Observa-se que dos sete (7) verbos-tipo elencados no caput e no § 1º do art. 149 do Código Penal, quatro (4) deles (restringir, cercear, manter e apoderar-se) se referem à restrição imposta pelo empregador-dominador à liberdade de locomoção do empregado, impedindo-o de sair do local de trabalho.

No caso em exame, os 38 trabalhadores ouvidos às fls. 61-100 e às fls. 297-310 foram unânimes ao afirmar que não eram proibidos de sair da fazenda, que podiam ir embora a qualquer momento e que jamais sofreram qualquer tipo de coação ou ameaça (fls. 70, 74, 80, 298, 300, 302, 304, 306, 308 e 310).


Nenhum dos trabalhadores expressou sua vontade de sair da fazenda por qualquer motivo, nem também que tivesse havido uma vontade sua frustrada por iniciativa do Requerente, ou por eventual falta de recebimento de salários, por exemplo. Diante disso, não há por que se falar nas formas equiparadas do § 1º do art. 149 do Código Penal.
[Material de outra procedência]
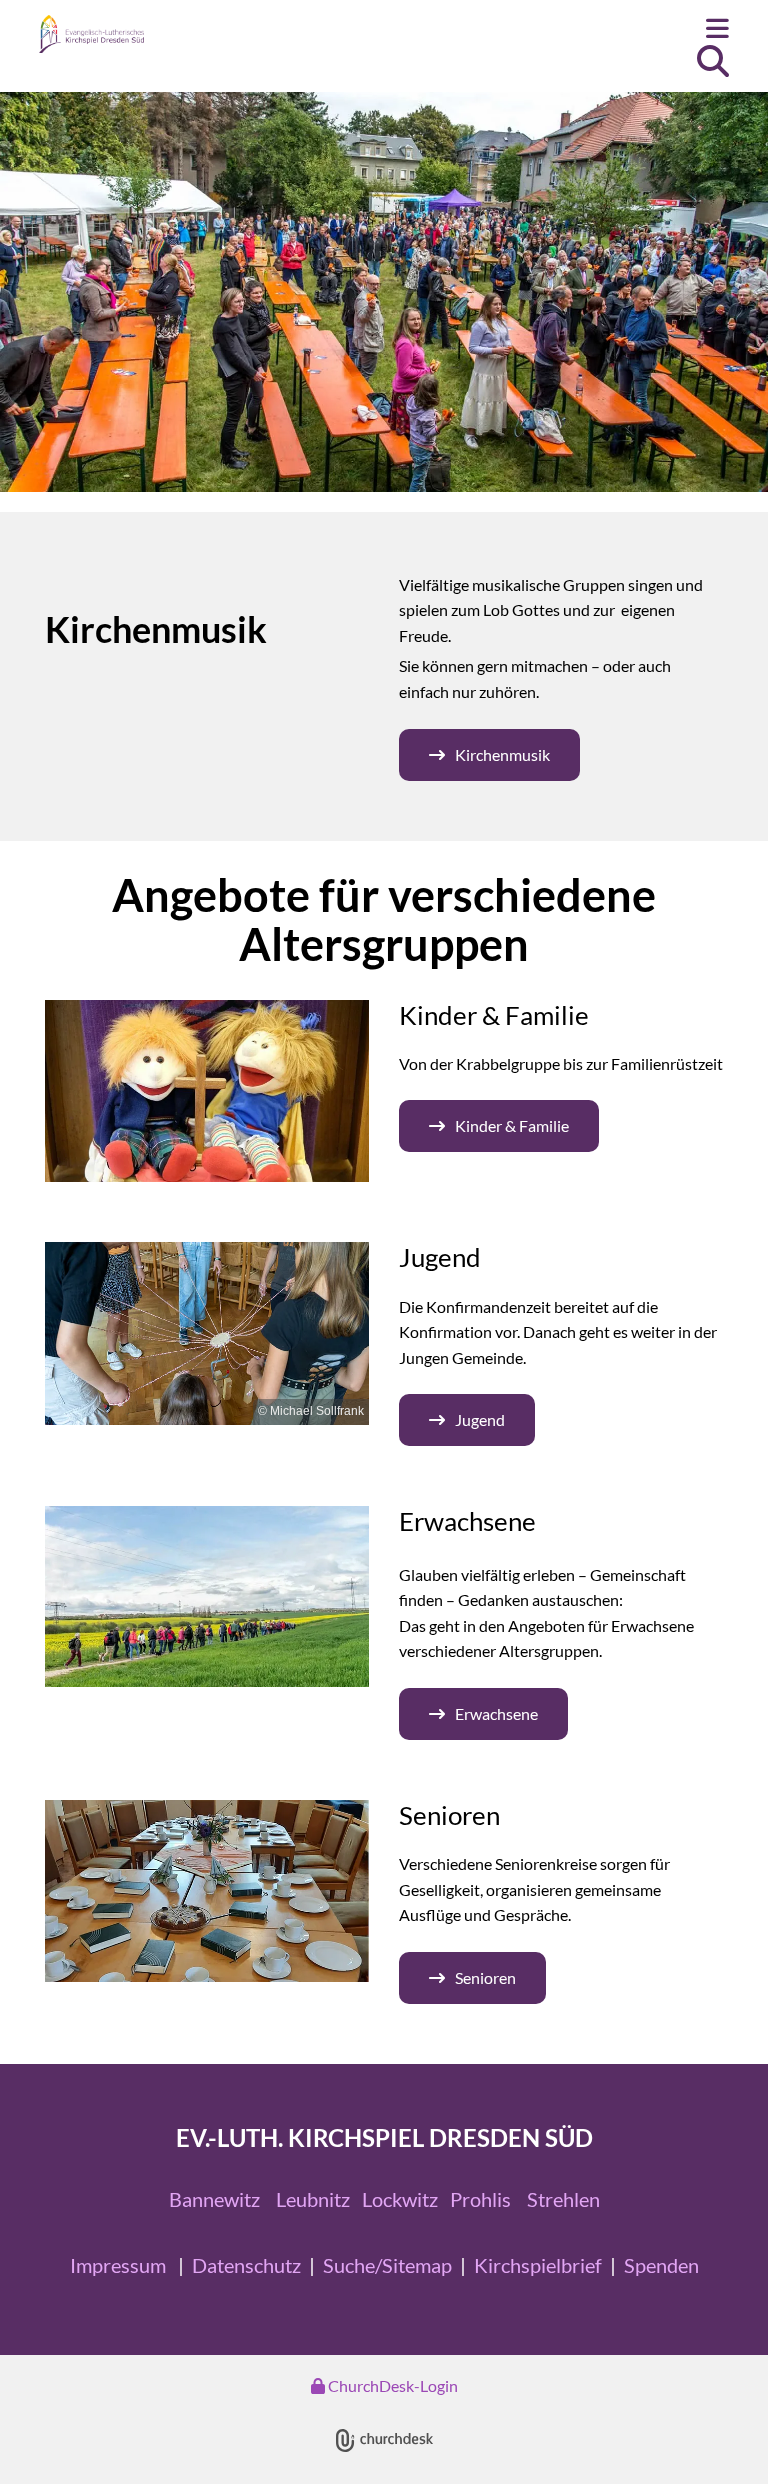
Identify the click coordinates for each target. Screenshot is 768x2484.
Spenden (661, 2265)
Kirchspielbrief (538, 2265)
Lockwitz (400, 2199)
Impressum (118, 2265)
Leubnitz (313, 2199)
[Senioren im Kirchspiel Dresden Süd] (207, 1891)
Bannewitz (214, 2199)
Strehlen (563, 2199)
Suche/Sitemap (387, 2265)
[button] (504, 30)
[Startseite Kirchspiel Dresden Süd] (144, 34)
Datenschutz (246, 2265)
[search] (713, 61)
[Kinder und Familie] (207, 1091)
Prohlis (480, 2199)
CONSIDERAÇÕES SOBRE A TIPICIDADE

(Segunda Parte)

Resta analisar, por fim, os três verbos-tipo restantes, elencados no citado caput do art. 149 do Código Penal: submeter o empregado a trabalhos forçados; submeter o empregado a jornada exaustiva; sujeitar o empregado a condições degradantes de trabalho.
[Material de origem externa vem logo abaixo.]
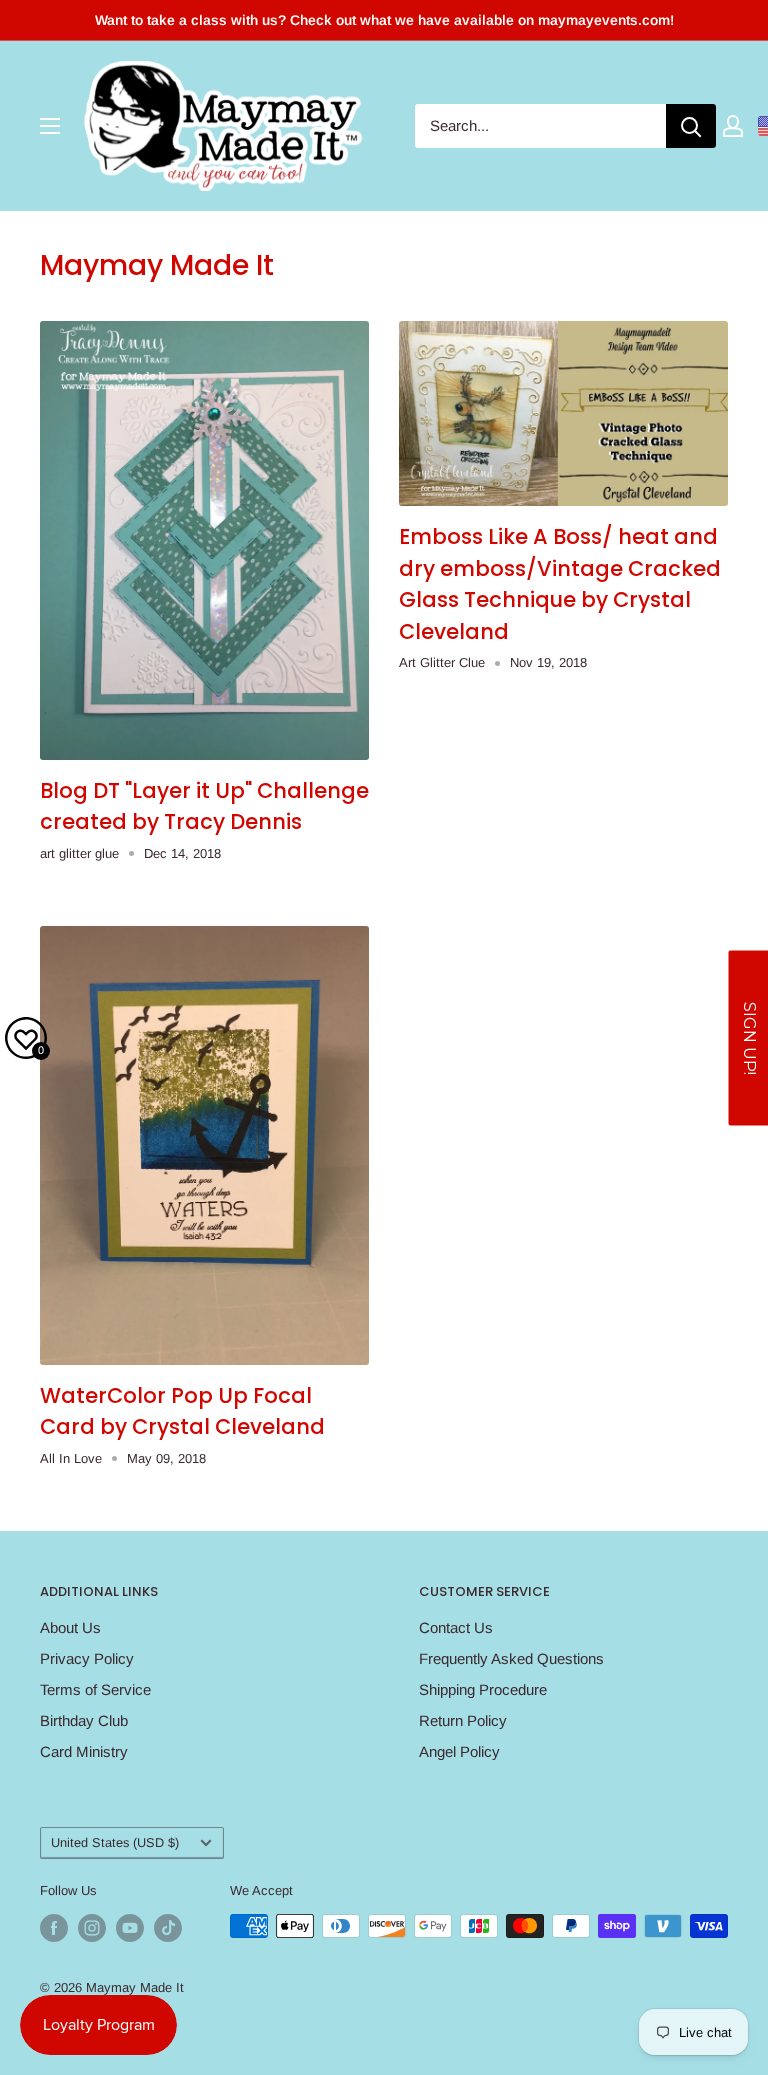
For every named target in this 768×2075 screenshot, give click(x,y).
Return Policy (463, 1720)
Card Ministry (84, 1751)
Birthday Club (84, 1720)
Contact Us (456, 1627)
Antes de iniciar, um alerta: Os verbos submeter e sujeitar do caput art. 149 do Código Penal não podem ser confundidos com a subordinação jurídica que integra o conceito de empregado (CLT, art. 3º). Esta é jurídica, enquanto aqueles necessitam ser dolosos.

Os verbos submeter e sujeitar são tratados no “Novo Dicionário Aurélio” como sinônimos, significando subjugar (submeter pela força, inclusive de armas), obrigar ou coagir.

O empregado Antônio Alves da Silva, ouvido à fl. 297, deixou claro que seu filho mora no povoado de Boa Vista, mais ou menos a 6 quilômetros da fazenda. Já Evandro Marinho dos Santos afirmou, à fl. 301, que ele e a ajudante da cozinheira da fazenda iam, diariamente, para a fazenda de bicicleta, percorrendo um trecho de 12 quilômetros (ida e volta).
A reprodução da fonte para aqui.